La sécurité alimentaire dépend ainsi de la composition du récipient, de son état et de son usage, pas seulement de sa propreté visible. Une odeur inhabituelle, de la rouille ou un revêtement intérieur qui se décolle signalent une dégradation matérielle. Ces constats ne permettent toutefois pas d’étendre ce cas à l’ensemble des gourdes réutilisables.
Une pneumonie mortelle environ un an après les premiers symptômes
L’homme serait mort d’une pneumonie environ un an après la découverte de ses problèmes de santé. L’exposition prolongée aux métaux toxiques aurait affaibli ses défenses immunitaires et contribué au développement d’une infection pulmonaire grave. Les spécialistes ayant suivi le patient auraient conclu: « Son vieux thermos l’a probablement tué ».
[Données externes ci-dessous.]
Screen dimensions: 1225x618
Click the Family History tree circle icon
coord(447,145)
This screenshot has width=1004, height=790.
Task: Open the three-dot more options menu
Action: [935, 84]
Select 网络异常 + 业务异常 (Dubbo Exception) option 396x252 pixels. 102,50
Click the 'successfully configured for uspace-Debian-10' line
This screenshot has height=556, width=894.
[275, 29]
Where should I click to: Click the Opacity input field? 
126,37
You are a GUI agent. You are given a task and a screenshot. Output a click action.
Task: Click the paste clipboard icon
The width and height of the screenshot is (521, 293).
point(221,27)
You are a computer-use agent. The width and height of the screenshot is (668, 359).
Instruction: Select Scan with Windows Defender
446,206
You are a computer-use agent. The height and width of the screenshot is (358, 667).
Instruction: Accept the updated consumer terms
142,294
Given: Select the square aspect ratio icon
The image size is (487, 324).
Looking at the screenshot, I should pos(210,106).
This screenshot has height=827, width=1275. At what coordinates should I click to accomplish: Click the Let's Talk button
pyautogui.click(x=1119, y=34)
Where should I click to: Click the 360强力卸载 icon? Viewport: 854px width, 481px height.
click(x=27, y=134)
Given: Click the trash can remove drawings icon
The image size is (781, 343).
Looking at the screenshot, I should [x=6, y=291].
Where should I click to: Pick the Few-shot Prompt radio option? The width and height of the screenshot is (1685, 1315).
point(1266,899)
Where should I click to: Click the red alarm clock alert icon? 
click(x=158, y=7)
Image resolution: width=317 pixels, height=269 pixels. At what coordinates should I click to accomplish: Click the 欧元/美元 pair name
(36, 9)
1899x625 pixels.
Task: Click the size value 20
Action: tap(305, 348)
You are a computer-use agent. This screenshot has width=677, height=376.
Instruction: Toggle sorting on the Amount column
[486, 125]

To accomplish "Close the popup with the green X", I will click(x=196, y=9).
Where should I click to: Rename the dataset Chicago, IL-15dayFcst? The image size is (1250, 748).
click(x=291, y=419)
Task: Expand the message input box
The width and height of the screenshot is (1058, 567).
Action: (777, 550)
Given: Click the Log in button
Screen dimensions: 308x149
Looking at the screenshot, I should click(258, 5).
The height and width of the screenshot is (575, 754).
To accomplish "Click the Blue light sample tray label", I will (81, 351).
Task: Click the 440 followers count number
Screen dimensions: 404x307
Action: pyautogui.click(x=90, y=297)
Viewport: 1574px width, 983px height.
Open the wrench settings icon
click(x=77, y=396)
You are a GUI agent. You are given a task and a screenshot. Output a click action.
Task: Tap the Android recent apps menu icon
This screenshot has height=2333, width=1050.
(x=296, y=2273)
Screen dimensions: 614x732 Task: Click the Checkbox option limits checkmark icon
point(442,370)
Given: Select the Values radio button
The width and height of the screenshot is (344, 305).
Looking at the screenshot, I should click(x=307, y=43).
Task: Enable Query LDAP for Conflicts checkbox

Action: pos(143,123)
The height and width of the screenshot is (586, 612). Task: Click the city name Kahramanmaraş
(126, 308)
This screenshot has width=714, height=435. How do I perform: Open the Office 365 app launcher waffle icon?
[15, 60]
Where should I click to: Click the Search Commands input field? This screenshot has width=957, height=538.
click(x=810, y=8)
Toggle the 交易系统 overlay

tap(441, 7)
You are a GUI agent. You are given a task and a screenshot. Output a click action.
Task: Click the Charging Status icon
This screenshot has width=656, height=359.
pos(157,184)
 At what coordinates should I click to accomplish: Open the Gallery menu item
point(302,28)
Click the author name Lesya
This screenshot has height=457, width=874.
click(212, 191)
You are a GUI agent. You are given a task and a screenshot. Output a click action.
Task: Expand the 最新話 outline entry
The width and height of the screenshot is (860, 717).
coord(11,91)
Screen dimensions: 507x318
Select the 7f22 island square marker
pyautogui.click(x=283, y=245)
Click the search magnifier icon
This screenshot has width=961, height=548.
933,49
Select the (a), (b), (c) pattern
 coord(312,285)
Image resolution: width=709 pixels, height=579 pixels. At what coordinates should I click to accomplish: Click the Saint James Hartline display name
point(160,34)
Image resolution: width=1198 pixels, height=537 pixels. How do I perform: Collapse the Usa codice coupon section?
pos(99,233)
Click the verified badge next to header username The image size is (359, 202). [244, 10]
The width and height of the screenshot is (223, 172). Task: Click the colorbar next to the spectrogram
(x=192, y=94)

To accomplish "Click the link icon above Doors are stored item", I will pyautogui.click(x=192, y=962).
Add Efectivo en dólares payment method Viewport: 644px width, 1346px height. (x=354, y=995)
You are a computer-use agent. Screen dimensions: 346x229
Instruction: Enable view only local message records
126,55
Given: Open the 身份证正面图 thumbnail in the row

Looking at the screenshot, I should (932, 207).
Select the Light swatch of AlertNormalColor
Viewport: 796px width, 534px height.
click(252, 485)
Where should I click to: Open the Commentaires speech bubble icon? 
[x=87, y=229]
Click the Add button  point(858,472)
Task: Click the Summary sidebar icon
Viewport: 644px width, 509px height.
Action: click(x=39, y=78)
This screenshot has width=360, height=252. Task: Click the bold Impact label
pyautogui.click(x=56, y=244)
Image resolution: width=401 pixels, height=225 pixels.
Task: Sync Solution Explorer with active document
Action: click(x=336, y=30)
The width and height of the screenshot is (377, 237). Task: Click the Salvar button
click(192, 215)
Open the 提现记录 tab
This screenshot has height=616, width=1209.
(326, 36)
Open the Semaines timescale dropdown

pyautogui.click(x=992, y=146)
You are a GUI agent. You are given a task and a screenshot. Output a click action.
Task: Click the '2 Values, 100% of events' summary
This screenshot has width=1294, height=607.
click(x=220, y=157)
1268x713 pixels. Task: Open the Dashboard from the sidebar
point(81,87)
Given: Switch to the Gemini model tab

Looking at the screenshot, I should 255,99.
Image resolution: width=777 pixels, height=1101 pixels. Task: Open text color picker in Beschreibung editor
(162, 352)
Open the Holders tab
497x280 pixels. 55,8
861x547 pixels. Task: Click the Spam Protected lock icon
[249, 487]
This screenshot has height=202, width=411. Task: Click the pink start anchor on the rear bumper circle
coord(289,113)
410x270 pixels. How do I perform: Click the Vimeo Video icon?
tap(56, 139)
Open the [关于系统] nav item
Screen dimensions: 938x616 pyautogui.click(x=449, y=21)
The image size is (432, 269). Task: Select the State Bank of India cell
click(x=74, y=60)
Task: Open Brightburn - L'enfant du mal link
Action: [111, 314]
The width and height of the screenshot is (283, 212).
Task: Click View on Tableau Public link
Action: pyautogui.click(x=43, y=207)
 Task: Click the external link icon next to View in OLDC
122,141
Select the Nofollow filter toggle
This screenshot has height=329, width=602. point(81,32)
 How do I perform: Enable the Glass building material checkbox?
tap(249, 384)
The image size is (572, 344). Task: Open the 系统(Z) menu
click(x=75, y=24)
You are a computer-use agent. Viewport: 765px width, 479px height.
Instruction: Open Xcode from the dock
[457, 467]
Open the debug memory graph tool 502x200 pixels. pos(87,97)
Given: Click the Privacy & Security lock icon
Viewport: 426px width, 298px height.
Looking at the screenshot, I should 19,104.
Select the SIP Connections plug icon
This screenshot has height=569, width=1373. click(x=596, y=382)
Cette formulation exprime cependant une probabilité, non la démonstration publique d’un lien médical direct. Les informations disponibles ne précisent ni l’agent infectieux responsable de la pneumonie, ni les autres facteurs de risque du patient. Il est donc plus rigoureux de présenter l’infection comme une complication rapportée après l’intoxication que comme un effet automatique du plomb.
L’Organisation mondiale de la santé confirme néanmoins que le plomb peut atteindre plusieurs systèmes de l’organisme. Il s’accumule notamment dans les os et se distribue dans le cerveau, le foie et les reins. L’exposition peut provoquer une anémie, une atteinte rénale et une immunotoxicité; à des niveaux très élevés, elle peut entraîner des lésions graves, voire la mort.
Le plomb, un toxique sans seuil sûr connu
Le plomb peut s’accumuler dans l’organisme et atteindre les reins, le système nerveux, le sang et les défenses immunitaires. L’OMS estime que ses effets sont entièrement évitables lorsque les sources d’exposition sont identifiées et supprimées.
Plus de 3,5 millions de décès liés au plomb en 2023
L’OMS estime que l’exposition au plomb a été associée à plus de 3,5 millions de décès dans le monde en 2023, principalement en raison de ses effets cardiovasculaires. L’agence sanitaire précise qu’aucun niveau d’exposition n’est connu comme étant dépourvu de risque. Le diagnostic repose notamment sur l’histoire du patient, l’examen clinique et la mesure du plomb dans le sang.